TIL Therapy: Your Immune Cells,
Already Fighting Your Cancer.
Tumor-Infiltrating Lymphocytes (TIL) therapy harvests the immune cells that have naturally recognized your tumor, expands them to billions in the lab, and returns them to fight with overwhelming force. The first cell therapy FDA-approved for a solid tumor.
The 5-Step TIL Therapy Process
Unlike CAR-T which engineers cells, TIL therapy uses your body's own tumor-reactive immune cells — already selected by nature to recognize your cancer.
Tumor Resection
A piece of tumor tissue is surgically removed. Ideal sites include accessible skin metastases, lymph nodes, or liver lesions.
TIL Isolation
In a GMP laboratory, tumor-infiltrating lymphocytes are extracted from the tumor fragments and selectively expanded.
Expansion (22-33 days)
TILs are cultured with high-dose IL-2, multiplying from thousands to 50-100+ billion cells — a massive army against your cancer.
Lymphodepletion
Patient receives cyclophosphamide + fludarabine chemotherapy for 3 days to eliminate competing immune cells and make "room" for TILs.
TIL Infusion + IL-2
Expanded TILs are infused intravenously over 30 minutes, followed by up to 12 doses of IL-2 over 5 days to sustain T-cell activity.
Real Numbers from the C-145-04 Pivotal Trial
Data from the landmark study that led to FDA approval. Published in the New England Journal of Medicine (2023).
- Kochenderfer JN et al. "Lifileucel in Advanced Melanoma." NEJM 2023;389:1300-1312.
- FDA Approval Letter: Amtagvi (lifileucel) — BLA 761251, February 16, 2024.
- ClinicalTrials.gov: NCT02360579 (C-145-04 pivotal trial).
- Zacharakis N et al. "Immune recognition of somatic mutations in cervical cancer." Nat Med 2023.
Who Qualifies for TIL Therapy?
TIL therapy has strict eligibility criteria. Honest assessment saves time, money, and false hope.
Strong Candidate If
- Unresectable or metastatic melanoma
- Progressed after PD-1 inhibitor (pembrolizumab, nivolumab)
- If BRAF V600-mutated: also progressed on BRAF ± MEK inhibitors
- ECOG performance status 0-1 (fully or mostly active)
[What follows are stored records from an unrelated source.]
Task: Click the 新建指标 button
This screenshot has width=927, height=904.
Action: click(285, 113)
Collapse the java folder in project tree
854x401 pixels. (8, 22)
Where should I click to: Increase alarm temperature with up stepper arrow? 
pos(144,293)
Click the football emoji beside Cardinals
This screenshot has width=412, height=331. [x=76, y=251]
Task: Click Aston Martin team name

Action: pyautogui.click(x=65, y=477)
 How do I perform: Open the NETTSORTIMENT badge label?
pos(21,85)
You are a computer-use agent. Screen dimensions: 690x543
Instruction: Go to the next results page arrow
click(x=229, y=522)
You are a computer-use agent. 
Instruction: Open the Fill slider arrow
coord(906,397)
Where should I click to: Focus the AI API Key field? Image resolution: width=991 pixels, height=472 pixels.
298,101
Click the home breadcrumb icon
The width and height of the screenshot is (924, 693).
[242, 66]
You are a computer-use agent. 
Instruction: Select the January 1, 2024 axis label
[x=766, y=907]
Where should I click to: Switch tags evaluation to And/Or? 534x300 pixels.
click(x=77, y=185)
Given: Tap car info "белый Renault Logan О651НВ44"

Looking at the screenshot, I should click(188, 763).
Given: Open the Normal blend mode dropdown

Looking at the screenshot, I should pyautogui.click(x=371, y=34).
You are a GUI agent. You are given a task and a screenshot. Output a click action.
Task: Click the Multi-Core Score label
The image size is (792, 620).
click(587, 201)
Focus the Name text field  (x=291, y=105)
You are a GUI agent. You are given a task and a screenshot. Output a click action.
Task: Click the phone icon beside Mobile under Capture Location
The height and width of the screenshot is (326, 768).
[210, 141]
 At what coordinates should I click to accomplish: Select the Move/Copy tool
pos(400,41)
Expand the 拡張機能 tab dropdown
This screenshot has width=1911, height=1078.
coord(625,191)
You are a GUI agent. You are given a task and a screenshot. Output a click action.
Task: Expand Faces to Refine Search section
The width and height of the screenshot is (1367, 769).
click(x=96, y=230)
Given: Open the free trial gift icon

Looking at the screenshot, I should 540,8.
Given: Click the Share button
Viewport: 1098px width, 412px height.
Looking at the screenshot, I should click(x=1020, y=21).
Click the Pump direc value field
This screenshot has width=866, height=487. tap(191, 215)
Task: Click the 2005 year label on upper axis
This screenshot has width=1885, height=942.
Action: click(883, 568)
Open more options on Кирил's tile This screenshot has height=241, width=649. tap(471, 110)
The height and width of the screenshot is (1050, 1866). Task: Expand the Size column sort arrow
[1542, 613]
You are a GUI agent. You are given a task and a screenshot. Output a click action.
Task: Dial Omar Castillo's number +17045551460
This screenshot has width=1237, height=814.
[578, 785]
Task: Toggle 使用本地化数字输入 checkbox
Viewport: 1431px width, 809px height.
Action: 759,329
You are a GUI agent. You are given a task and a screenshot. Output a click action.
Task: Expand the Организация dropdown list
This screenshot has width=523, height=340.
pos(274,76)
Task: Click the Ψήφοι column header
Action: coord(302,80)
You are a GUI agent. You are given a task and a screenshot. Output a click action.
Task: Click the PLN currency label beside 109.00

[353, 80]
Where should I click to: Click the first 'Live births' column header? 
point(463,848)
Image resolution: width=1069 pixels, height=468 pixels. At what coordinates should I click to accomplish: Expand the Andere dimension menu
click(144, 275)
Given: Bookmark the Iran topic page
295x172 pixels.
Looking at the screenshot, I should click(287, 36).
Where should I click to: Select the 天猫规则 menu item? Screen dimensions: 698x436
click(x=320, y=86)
- Adequate heart, lung, liver, and kidney function
- At least one resectable tumor site for TIL harvest
- Able to tolerate lymphodepletion chemotherapy
Not Suitable If
- No resectable tumor site (TILs must come from your tumor)
- ECOG performance status 3-4 (bedridden >50% of waking hours)
- Severe cardiac disease (LVEF <45%, uncontrolled arrhythmia)
- Severe pulmonary disease (DLCO <40%)
- Active uncontrolled infection
- Active autoimmune disease requiring immunosuppression
- Pregnancy or breastfeeding
Requires Expert Review If
- Non-melanoma solid tumors (cervical, head & neck, NSCLC, breast) — currently trial-only
- Age >70 years (case-by-case based on physiologic age)
- Prior stem cell transplant
- History of severe immune-related adverse events from prior immunotherapy
- Moderate organ dysfunction (may be correctable)
- Brain metastases (must be stable/treated first)
TIL Therapy Cost by Country
Self-pay international patient pricing. Does not include travel, accommodation, or companion expenses.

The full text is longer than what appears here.